We welcome the opportunity to provide views on the proposal for an Older People’s Commissioner or Scotland as another way to share our views on the need for the Scottish Government and Parliament to address the matter of Scotland’s ageing population and the issues for the current tranche of older people (The 2019 Scottish Government report ‘A Fairer Scotland for Older People’ defined older people as those aged 50 and above).
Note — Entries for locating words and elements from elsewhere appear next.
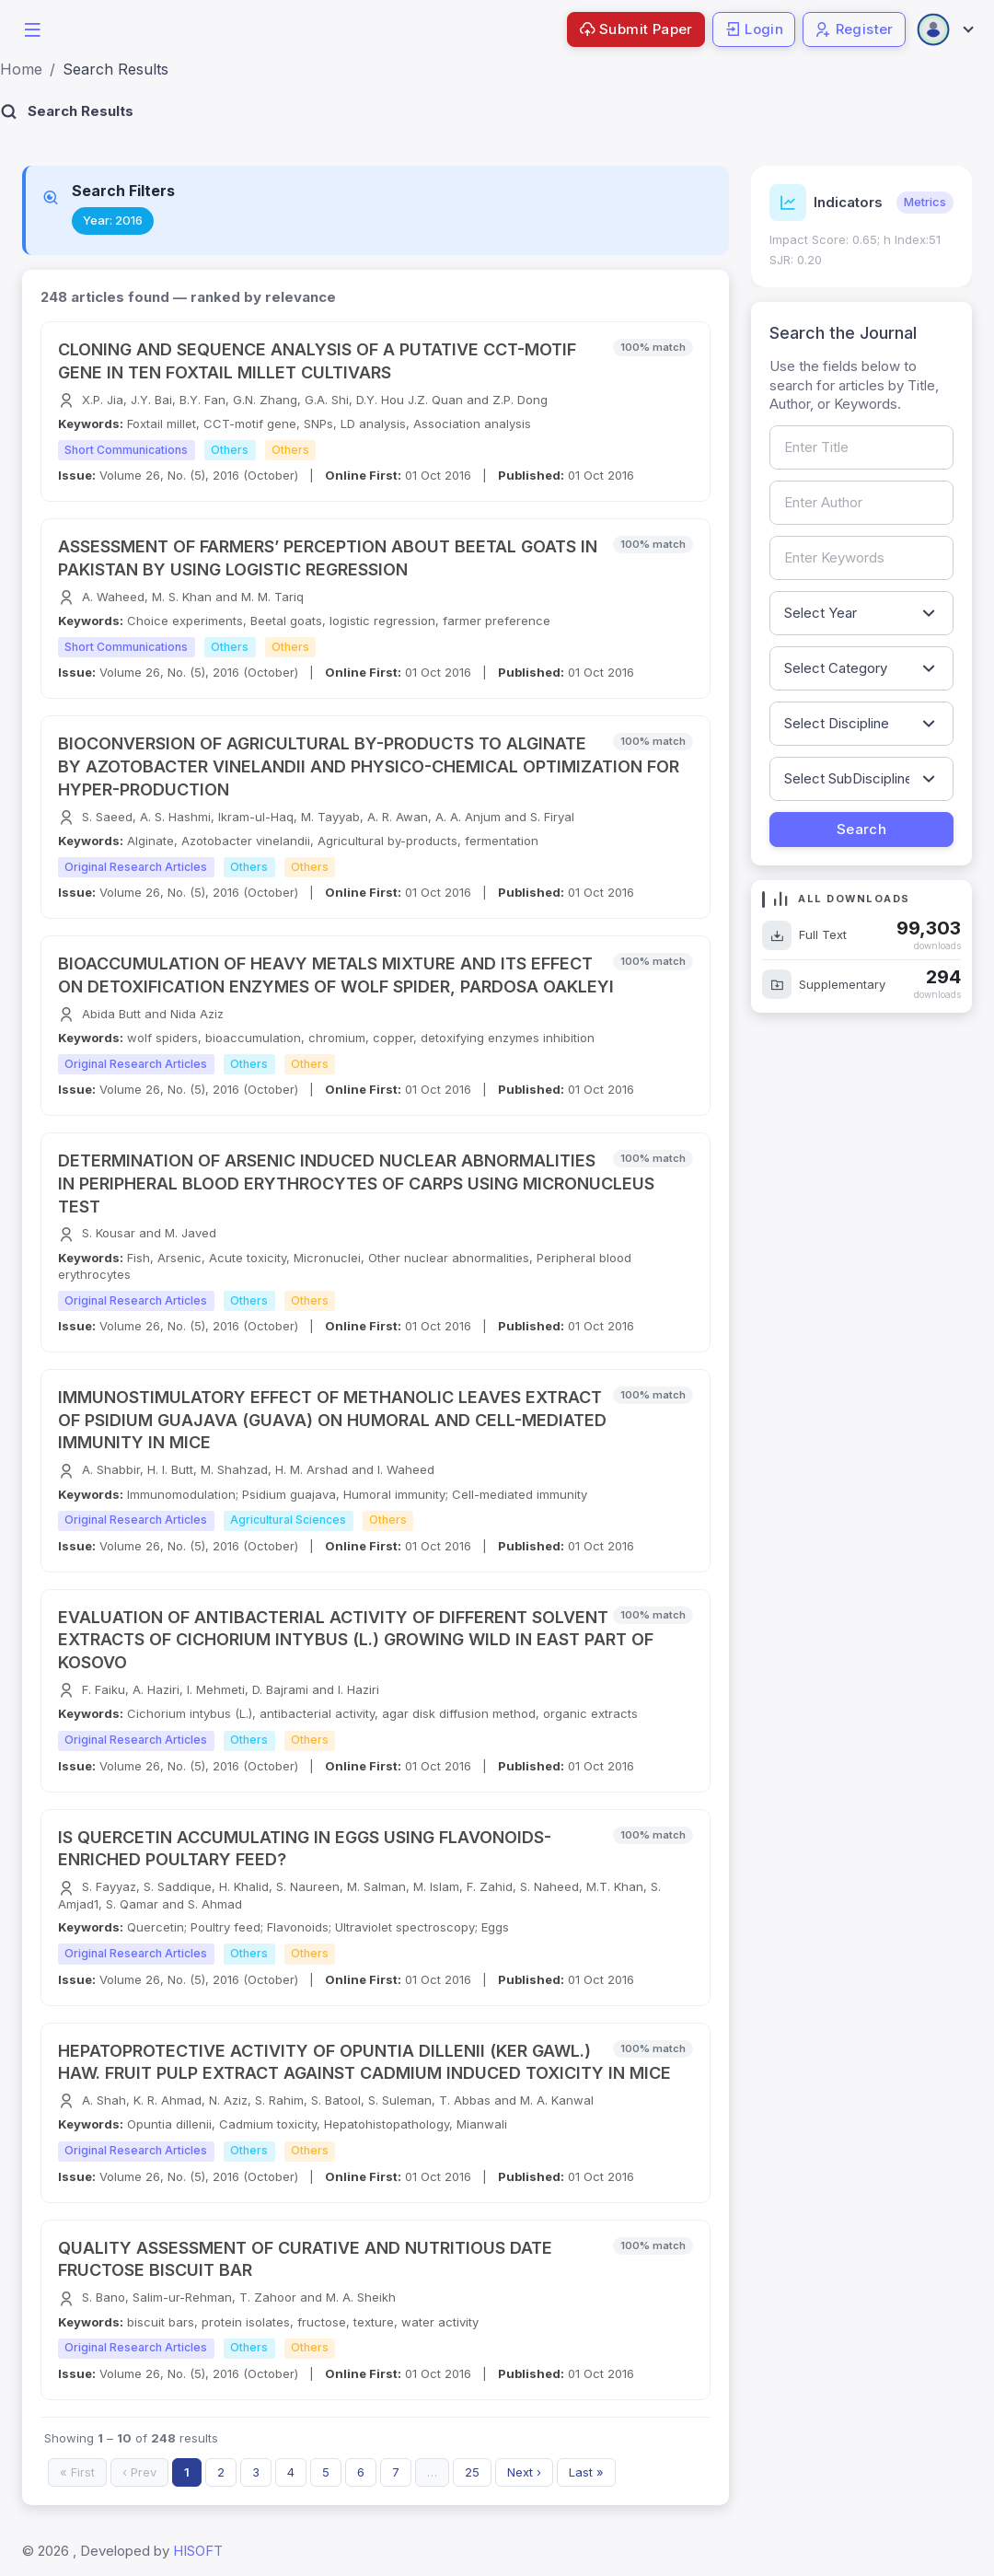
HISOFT (198, 2550)
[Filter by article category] (861, 668)
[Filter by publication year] (861, 613)
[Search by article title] (861, 447)
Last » (586, 2472)
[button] (32, 28)
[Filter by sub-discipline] (861, 779)
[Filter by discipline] (861, 724)
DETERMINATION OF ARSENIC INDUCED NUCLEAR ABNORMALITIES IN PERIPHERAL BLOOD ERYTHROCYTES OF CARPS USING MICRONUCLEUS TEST (356, 1183)
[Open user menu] (944, 29)
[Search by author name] (861, 503)
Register (854, 29)
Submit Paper (636, 29)
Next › (524, 2472)
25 (472, 2472)
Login (753, 29)
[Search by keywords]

We are not satisfied that the current status quo is satisfactory, particularly in terms of the inclusion of older people’s voices in policy and decision-making fora, the piecemeal approach to policy and over-reliance on a deficit model of ageing to shape decisions.
A specific feature of our approach is to highlight the need to address ageing as an ongoing aspect of Scottish society requiring not only mitigation of current pressures but anticipation and action to secure a better future for all our ageing population, both those who are already older and those who shall become older with time – a need that was a core prompt for the book ‘All of Our Futures’ written by the authors of this submission, Craig Dalzell and Bill Johnston, and published by Common Weal. Therefore, our support for a Commissioner is qualified by the overriding concern to ensure benefits to current and future citizens in a civic context where the role is subject to democratic accountability and parliamentary scrutiny.
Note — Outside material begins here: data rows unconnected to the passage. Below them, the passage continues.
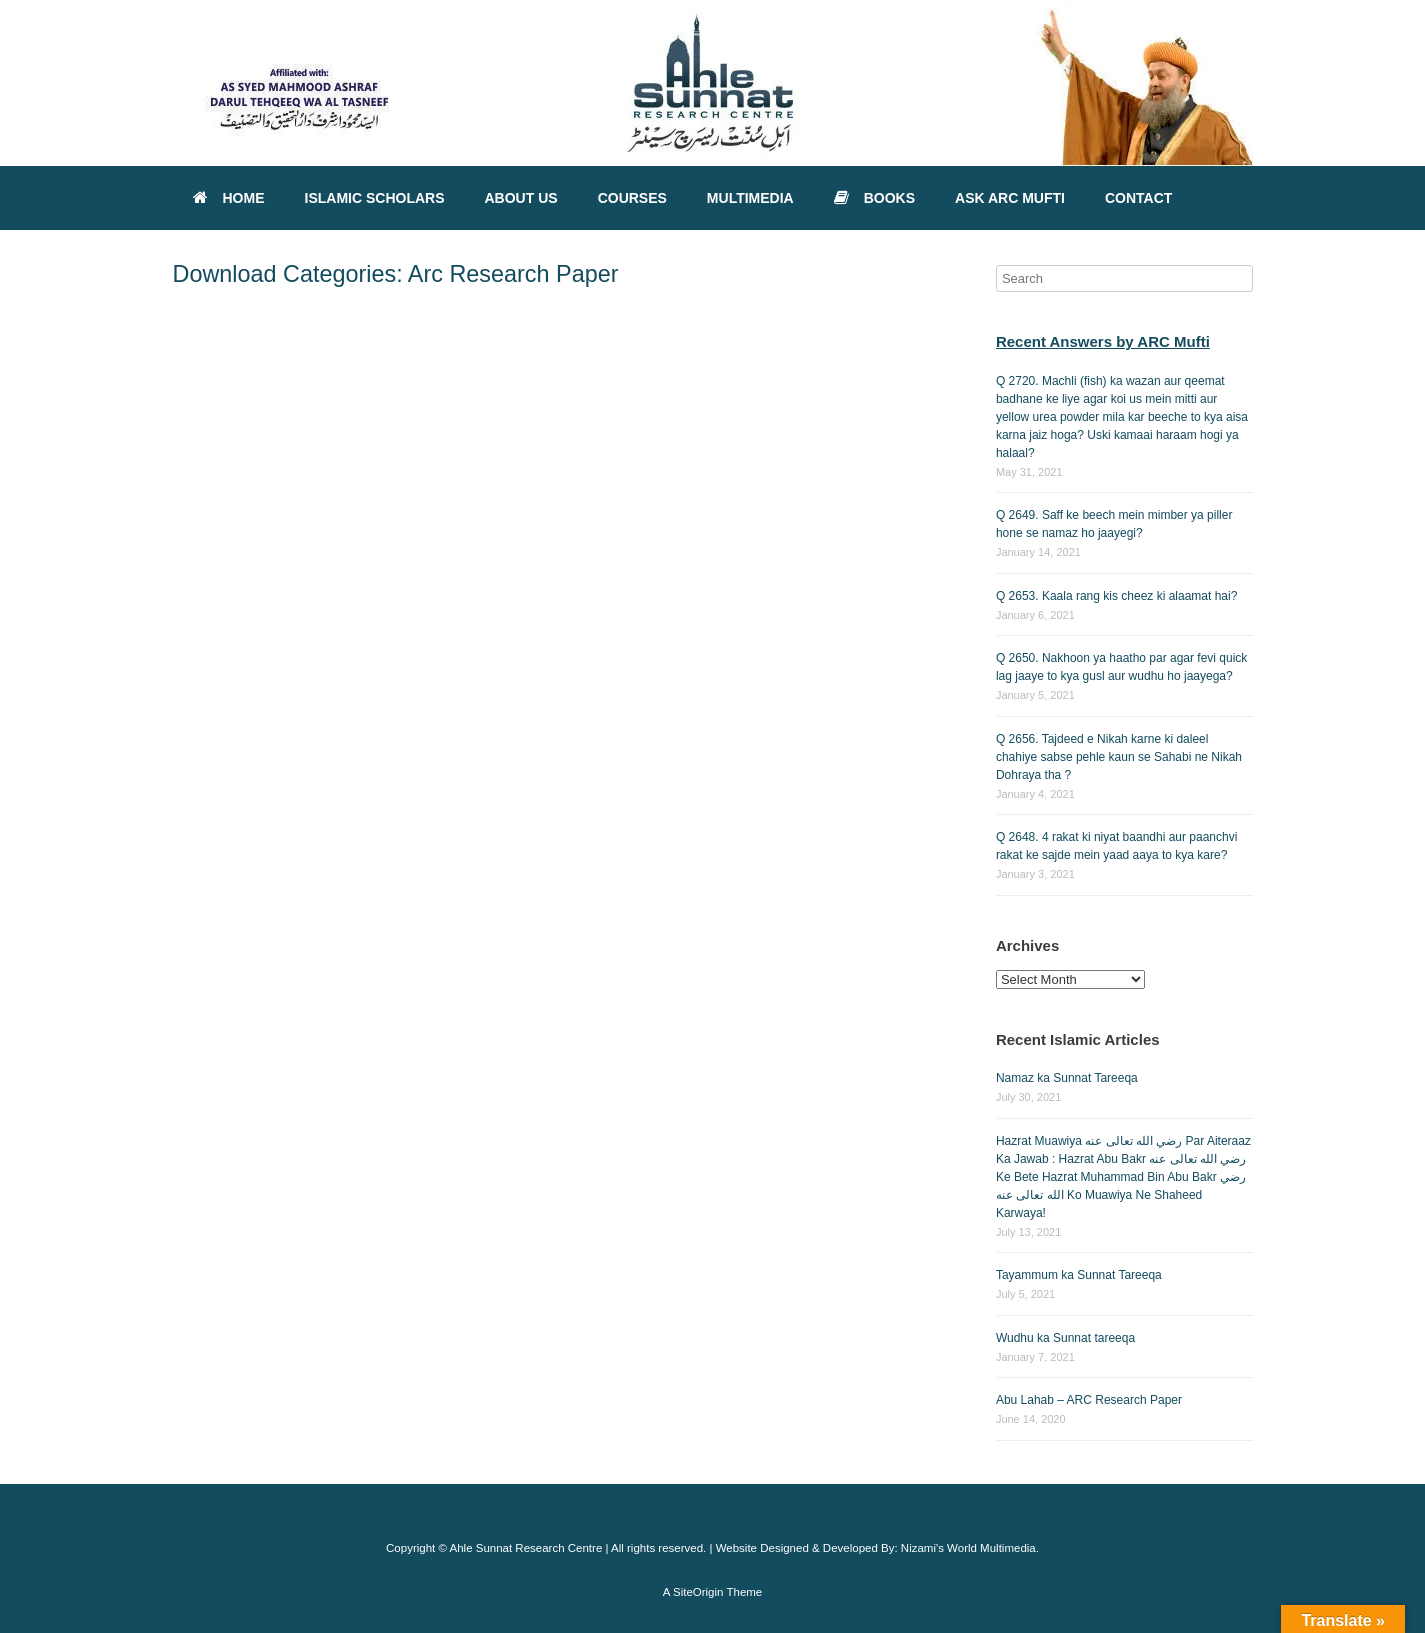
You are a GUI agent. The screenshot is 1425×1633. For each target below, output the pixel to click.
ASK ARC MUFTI (1010, 198)
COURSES (632, 198)
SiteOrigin (698, 1592)
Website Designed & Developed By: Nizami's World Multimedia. (877, 1548)
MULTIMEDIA (750, 198)
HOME (229, 198)
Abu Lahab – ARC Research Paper (1089, 1400)
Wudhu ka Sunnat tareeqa (1065, 1338)
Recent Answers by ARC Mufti (1103, 341)
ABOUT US (521, 198)
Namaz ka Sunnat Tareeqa (1067, 1078)
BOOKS (874, 198)
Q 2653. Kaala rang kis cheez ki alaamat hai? (1116, 596)
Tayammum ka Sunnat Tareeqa (1079, 1275)
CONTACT (1138, 198)
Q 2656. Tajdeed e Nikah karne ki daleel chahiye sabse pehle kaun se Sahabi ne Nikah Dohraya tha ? (1119, 757)
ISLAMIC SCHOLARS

Consequently, we are partially supportive of the proposal for a commissioner qualified by our preference for a Minister for Older People (a post previously held from 2018 -2023 by Christina McKelvie MSP) to provide clear democratic accountability and strong governmental leadership. As age is a protected characteristic in the 2010 Equalities Act it should have a powerful voice in government, particularly so given Scotland’s ageing demographic. However, as FM Humza Yousaf removed the ministerial post from the Cabinet and relocated responsibility for older people to Emma Roddick’s equalities portfolio it is necessary to consider the proposal for a Commissioner.
A situation whereby a Minister and a Commissioner could both exist should be considered, with a clear recognition that we need long-term strategies for an ageing demographic that encompass older people’s rights and issues.